A common denominator in pursuing these pastimes, according to Johnson, is that we have to learn the rules, conventions and situations as we go—in other words, adapt. "Adapting to an ever-accelerating sequence of new technologies also trains the mind to explore and master complex systems," he writes. "When we marvel at the technological savvy of your average 10-year-old, what we should be celebrating is not their mastery of a specific platform—Windows XP, say, or the GameBoy—but rather their seemingly effortless ability to pick up new platforms on the fly, without so much as a glimpse at a manual."

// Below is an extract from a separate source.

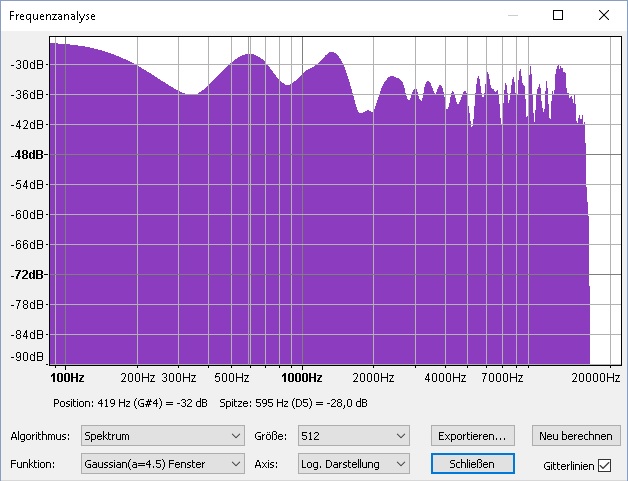Click the -90dB label at axis bottom
The height and width of the screenshot is (481, 628).
(27, 357)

But why do emerging technologies and refinements always spark such virulent resistance? "There are a couple of things at work," Johnson muses. "The first is that we always translate these new forms, technologies and genres and evaluate them using the criteria developed to make sense of older [ones]. So the car is the ‘horseless carriage,’ and the [sound recording] is the ‘compact disc,’ even though the fact that it’s compact and a disc is not what’s interesting about it but the fact that it’s digital. We have this bias—we look at videogames and say, hey, this doesn’t have the psychological depth of a novel or even a movie. So this must be kind of a debased form that’s not worthy of any intellectual scrutiny. There’s also clearly a generational thing of people just not getting what the kids are into and assuming they must be up to no good. It’s an old story."
Johnson’s previous works include the bestseller Mind Wide Open, an examination of brain science that uses his own brain as a guidepost. He says his next project will be a book about the 1854 cholera outbreak in London, which he hopes to develop it into a "history of cities and how they heal themselves."